Chapman sabe que está envolvido, e mais cedo ou mais tarde, o Serious Fraud Office irá ter uma conversa com ele. 

A 13 de dezembro de 1982, Chapman vai a Paris para uma reunião da FIA – ali tinha-se decidido abolir o efeito-solo e todos os carros iriam ter um fundo plano na temporada de 1983 – e no dia 16, iria ter o primeiro teste do sistema de suspensão ativa, num Lotus 91 modificado. Mas não iria ver isso: na madrugada desse dia de dezembro, Chapman sofria um ataque cardíaco fatal na sua casa de Norfolk. Tinha 54 anos. 

Pouco depois, foram apreendidos cinco milhões de libras das contas quer da DeLorean, quer da Lotus, e o julgamento durou mais de uma década, em Belfast, com Bushell a ser o único a pagar o preço. DeLorean foi para a América, e a sua reputação estava arruinada, apesar de mais tarde, ele ter sido inocentado das acusações. Há quem diga que Chapman não morreu, mas na realidade fugiu para o Brasil, com outra identidade. Mas na verdade, não há muita ponta por onde se pegue. Teria a sua graça, é verdade, mas... 

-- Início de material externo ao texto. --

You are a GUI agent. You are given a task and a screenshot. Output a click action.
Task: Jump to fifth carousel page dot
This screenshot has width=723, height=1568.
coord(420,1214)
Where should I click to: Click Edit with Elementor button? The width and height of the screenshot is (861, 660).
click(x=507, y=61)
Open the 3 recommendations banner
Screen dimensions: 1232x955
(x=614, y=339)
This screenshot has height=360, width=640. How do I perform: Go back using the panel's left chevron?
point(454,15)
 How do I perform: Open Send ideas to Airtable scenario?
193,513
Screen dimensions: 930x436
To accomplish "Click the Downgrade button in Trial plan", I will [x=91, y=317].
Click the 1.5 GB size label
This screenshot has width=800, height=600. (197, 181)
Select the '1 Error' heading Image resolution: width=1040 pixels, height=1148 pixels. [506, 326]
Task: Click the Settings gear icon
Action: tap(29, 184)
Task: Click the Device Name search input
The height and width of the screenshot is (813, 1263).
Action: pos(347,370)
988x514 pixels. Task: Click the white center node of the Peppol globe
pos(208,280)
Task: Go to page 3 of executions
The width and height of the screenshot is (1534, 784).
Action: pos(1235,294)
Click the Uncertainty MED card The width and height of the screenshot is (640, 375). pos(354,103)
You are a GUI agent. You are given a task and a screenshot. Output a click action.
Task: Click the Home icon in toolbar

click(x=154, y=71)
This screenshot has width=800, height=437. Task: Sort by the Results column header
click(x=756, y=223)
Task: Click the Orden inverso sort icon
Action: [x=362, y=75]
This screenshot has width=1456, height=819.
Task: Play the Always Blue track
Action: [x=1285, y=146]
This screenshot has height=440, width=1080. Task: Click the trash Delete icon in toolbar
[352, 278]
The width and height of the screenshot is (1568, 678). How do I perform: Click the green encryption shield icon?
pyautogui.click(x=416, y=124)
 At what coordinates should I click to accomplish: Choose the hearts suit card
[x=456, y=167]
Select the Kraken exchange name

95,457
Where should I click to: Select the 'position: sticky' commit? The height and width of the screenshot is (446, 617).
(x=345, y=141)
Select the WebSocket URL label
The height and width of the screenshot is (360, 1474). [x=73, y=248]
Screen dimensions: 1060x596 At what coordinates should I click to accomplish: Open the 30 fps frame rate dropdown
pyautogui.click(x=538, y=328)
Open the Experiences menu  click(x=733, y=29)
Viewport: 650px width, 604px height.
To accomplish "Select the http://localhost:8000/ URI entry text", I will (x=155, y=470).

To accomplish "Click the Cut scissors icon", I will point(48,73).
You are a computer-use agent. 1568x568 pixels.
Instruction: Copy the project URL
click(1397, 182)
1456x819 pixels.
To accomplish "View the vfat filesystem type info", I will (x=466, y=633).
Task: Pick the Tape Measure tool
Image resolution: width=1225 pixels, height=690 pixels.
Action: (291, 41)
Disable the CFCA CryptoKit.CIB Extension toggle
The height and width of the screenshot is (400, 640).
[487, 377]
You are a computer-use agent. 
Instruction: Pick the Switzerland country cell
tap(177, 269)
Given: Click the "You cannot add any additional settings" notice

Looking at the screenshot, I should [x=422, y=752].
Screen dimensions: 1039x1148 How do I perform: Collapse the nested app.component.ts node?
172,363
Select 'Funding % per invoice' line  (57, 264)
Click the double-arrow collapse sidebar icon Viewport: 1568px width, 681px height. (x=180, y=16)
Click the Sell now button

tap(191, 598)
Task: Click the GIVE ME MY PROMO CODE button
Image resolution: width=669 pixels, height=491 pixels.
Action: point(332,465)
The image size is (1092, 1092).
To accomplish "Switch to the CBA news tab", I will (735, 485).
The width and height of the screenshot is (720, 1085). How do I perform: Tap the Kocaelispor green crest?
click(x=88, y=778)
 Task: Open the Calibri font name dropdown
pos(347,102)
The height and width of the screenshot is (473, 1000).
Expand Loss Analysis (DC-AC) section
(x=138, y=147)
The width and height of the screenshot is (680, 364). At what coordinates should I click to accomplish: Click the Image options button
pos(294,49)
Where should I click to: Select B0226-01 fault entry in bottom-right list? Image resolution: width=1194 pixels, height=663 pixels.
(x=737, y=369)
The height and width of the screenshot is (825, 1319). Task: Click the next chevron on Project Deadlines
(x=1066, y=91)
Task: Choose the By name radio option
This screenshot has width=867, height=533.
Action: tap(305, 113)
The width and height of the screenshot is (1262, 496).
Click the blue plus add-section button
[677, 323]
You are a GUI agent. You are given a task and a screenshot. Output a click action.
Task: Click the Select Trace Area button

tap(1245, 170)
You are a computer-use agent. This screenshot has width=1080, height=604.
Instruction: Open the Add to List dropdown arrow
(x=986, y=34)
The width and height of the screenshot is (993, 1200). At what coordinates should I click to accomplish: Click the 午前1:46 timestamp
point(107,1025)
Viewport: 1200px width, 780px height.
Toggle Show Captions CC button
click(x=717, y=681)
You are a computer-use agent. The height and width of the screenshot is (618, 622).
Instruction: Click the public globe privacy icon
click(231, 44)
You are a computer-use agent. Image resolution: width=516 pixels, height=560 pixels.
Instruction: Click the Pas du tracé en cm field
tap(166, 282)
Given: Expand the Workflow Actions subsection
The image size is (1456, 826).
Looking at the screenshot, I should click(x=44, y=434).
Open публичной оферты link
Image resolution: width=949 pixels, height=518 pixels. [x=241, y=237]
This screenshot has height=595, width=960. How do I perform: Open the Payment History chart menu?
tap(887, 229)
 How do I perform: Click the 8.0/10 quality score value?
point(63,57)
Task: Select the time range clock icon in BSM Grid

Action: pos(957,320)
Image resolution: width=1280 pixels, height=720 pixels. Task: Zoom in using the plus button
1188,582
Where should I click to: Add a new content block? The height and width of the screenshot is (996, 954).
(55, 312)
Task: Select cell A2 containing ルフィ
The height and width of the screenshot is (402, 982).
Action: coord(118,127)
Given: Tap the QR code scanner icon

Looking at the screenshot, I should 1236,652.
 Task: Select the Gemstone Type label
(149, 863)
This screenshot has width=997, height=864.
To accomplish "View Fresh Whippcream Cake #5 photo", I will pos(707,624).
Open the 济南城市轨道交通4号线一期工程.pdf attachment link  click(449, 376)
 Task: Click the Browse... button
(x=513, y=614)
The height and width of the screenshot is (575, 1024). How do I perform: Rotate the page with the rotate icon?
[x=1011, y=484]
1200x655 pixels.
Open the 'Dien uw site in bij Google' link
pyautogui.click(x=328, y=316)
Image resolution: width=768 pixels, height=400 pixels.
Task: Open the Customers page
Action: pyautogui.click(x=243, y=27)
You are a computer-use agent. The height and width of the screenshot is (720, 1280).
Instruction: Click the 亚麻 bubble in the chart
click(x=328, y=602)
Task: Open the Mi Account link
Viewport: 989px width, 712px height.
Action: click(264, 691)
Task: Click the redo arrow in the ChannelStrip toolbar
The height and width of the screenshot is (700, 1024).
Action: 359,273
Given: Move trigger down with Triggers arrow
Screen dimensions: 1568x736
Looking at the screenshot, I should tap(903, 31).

Aliás, há uma hipótese mais real: Chapman tinha um ritmo diabólico, e para se manter acordado ao longo das noites e dias seguidos, tomou estimulantes e barbitúricos. Pelo menos foi assim nos últimos 20 anos da sua vida. Primeiro prescritos pelo seu médico, com o tempo perdeu lentamente o controlo, adicionando com o stress de todos os problemas que tinha, desde a sua equipa de Formula 1, ao que se passava com a DeLorean e as falcatruas que fez para escapar ao Fisco britânico. De uma certa maneira, o seu génio iria brilhar muito, nas teve uma vida encurtada.